▶ **Required task**: Update the material below by replacing every "screenshot" with "screen capture" and changing nothing else, and leave the pictures out of your version.

▶ **Entries provided**:
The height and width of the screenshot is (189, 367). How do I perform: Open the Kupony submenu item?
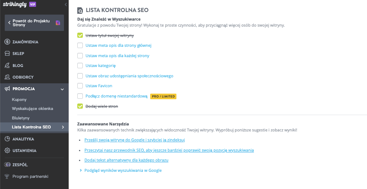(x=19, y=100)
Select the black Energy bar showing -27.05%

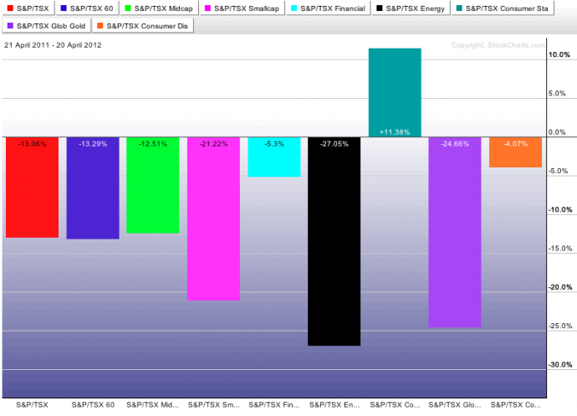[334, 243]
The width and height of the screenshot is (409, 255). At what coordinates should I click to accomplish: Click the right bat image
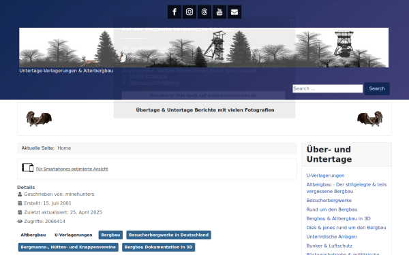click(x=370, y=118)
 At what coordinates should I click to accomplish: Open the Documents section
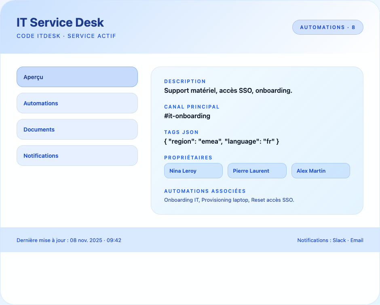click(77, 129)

▶ **Result**:
The height and width of the screen capture is (189, 367). How do I perform: Open the Kupony submenu item?
(x=19, y=100)
Select the black Energy bar showing -27.05%

[334, 243]
The width and height of the screen capture is (409, 255). At what coordinates should I click to accomplish: Click the right bat image
click(x=370, y=118)
 At what coordinates should I click to accomplish: Open the Documents section
click(77, 129)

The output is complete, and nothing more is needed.